介護福祉士の専門性の向上のための資格一元化は、法制定後五年の準備期間があったにもかかわらず、実施を三年先送りしていたものを本法案で更に一年先送りすることについて、参考人質疑でも中央公聴会でも関係団体から厳しい批判がありました。
以上のように、本法案は、介護保険の根拠なき負担増を押し付け、給付範囲を大幅に狭めるなど、あらゆる面で制度の根幹を揺るがす歴史的な大改悪であると断じざるを得ません。
反対理由の第四は、上からの強権的な医療計画の押し付けで国民の医療を受ける権利が侵害されるからです。
医療法の改定により、都道府県主導で病床の再編、削減を推進する仕組みには与党議員からも懸念の声が出されました。厚労省は、都道府県の病床計画に病院が従わない場合、医療機関名の公表、各種補助金や融資対象からの除外などの制裁措置をとるとしていますが、中央公聴会で公述人から、医療機関同士の信頼関係を壊すものという指摘もありました。

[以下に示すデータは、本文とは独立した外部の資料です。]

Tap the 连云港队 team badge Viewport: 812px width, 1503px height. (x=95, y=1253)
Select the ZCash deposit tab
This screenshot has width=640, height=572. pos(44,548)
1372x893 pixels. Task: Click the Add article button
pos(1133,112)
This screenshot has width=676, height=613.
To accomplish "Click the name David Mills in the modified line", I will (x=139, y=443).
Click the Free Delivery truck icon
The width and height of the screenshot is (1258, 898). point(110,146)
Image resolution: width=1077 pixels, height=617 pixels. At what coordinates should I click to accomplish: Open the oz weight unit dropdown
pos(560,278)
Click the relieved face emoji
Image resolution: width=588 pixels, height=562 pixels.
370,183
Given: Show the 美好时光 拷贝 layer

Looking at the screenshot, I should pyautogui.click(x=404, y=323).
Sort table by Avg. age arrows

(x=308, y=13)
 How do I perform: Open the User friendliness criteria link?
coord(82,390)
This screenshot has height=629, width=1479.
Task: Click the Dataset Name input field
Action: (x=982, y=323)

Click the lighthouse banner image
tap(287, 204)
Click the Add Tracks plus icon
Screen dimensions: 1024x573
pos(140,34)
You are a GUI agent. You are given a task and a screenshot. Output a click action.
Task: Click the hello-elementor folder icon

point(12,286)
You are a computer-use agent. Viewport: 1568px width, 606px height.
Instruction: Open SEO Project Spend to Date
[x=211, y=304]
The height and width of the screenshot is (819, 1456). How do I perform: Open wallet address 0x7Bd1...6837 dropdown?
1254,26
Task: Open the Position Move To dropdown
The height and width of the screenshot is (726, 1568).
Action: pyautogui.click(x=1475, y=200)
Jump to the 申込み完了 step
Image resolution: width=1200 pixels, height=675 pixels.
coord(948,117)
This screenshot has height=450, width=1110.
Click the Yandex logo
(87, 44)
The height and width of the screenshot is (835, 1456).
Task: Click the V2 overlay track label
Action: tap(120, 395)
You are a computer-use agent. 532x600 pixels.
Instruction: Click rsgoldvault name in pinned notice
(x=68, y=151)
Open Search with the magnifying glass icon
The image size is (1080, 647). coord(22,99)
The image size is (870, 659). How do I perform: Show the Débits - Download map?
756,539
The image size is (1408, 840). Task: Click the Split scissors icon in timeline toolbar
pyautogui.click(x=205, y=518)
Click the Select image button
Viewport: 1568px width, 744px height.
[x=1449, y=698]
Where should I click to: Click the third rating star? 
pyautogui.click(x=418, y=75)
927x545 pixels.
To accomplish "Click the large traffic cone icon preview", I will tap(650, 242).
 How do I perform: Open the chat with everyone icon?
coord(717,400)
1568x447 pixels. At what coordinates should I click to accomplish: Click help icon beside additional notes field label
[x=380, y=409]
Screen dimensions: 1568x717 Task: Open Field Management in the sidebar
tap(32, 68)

日本の国民皆保険制度を支えてきたのは、自由開業制度とフリーアクセスの原則の下での質の高い開業医と民間医療機関の献身的な努力でした。
上からの強権的なベッド規制は、世界に冠たる国民皆保険制度の根幹を揺るがす危険をはらむものであり、到底容認できるものではありません。
医療事故調査のための第三者機関についても様々な懸念が示されました。医療事故再発防止のための公正中立な第三者組織の設立は我々も求めてきましたが、遺族側からの発議が生かされないこと、医療者側への責任追及につながる懸念、第三者機関に対する公費負担が条文上明記されていないという問題点も解決していません。
看護師による特定行為の実施についても、医療現場に混乱をもたらすおそれがあります。今、看護現場で何より必要なのは安全で行き届いた看護の実現のための看護師の確保であり、それなしに医行為を拡大することは更なる労働強化をもたらし、患者に寄り添う本来の看護を困難に導く懸念が拭えません。
何よりも、これら一つ一つが医療制度や国民の生命、健康にとって重大な制度改変であり、本来なら別々の法案として十分な時間を掛けて慎重に審議すべきものでありました。改めて、十九本もの法案を一括して提出したことは国会の審議権を奪うものだと言わざるを得ませんし、個々の問題についての審議は全く不十分だと言わざるを得ません。このままでは国民に対する立法府としての責任を果たすことができず、質疑終局、採決など言語道断です。
以上、あらゆる点から本法案には大きな問題があり、採決に付すこと自体に強く抗議をし、反対討論を終わります。